What to work on
Output the material below again, line for line and unchanged.

(Data for locating words and elements)

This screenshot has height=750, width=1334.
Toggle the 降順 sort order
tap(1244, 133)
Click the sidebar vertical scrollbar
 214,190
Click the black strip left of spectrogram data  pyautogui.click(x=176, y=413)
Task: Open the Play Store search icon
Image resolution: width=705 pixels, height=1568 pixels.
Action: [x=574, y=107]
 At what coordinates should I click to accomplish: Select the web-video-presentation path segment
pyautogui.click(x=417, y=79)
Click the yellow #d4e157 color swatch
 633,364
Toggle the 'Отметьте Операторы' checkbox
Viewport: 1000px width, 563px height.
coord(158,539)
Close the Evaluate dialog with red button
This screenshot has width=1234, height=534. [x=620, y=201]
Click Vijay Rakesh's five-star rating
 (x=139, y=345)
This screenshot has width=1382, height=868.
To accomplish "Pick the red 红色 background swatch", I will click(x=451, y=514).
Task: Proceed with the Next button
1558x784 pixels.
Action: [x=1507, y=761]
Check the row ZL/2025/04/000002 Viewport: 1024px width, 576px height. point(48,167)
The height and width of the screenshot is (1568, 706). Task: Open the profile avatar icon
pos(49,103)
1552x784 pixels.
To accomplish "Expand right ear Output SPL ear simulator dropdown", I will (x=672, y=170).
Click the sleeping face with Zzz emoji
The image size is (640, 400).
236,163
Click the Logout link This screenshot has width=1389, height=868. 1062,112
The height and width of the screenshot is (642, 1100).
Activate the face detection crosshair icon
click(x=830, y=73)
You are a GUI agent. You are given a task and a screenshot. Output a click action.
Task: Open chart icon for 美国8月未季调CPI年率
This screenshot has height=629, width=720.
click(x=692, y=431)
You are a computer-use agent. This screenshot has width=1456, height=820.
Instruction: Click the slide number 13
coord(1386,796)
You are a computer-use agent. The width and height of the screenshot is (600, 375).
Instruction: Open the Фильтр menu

Written solution
This screenshot has height=750, width=1334.
Toggle the 降順 sort order
tap(1244, 133)
Click the sidebar vertical scrollbar
 214,190
Click the black strip left of spectrogram data  pyautogui.click(x=176, y=413)
Task: Open the Play Store search icon
Image resolution: width=705 pixels, height=1568 pixels.
Action: [x=574, y=107]
 At what coordinates should I click to accomplish: Select the web-video-presentation path segment
pyautogui.click(x=417, y=79)
Click the yellow #d4e157 color swatch
 633,364
Toggle the 'Отметьте Операторы' checkbox
Viewport: 1000px width, 563px height.
coord(158,539)
Close the Evaluate dialog with red button
This screenshot has width=1234, height=534. [x=620, y=201]
Click Vijay Rakesh's five-star rating
 (x=139, y=345)
This screenshot has width=1382, height=868.
To accomplish "Pick the red 红色 background swatch", I will click(x=451, y=514).
Task: Proceed with the Next button
1558x784 pixels.
Action: [x=1507, y=761]
Check the row ZL/2025/04/000002 Viewport: 1024px width, 576px height. point(48,167)
The height and width of the screenshot is (1568, 706). Task: Open the profile avatar icon
pos(49,103)
1552x784 pixels.
To accomplish "Expand right ear Output SPL ear simulator dropdown", I will (x=672, y=170).
Click the sleeping face with Zzz emoji
The image size is (640, 400).
236,163
Click the Logout link This screenshot has width=1389, height=868. 1062,112
The height and width of the screenshot is (642, 1100).
Activate the face detection crosshair icon
click(x=830, y=73)
You are a GUI agent. You are given a task and a screenshot. Output a click action.
Task: Open chart icon for 美国8月未季调CPI年率
This screenshot has height=629, width=720.
click(x=692, y=431)
You are a computer-use agent. This screenshot has width=1456, height=820.
Instruction: Click the slide number 13
coord(1386,796)
You are a computer-use agent. The width and height of the screenshot is (600, 375).
Instruction: Open the Фильтр menu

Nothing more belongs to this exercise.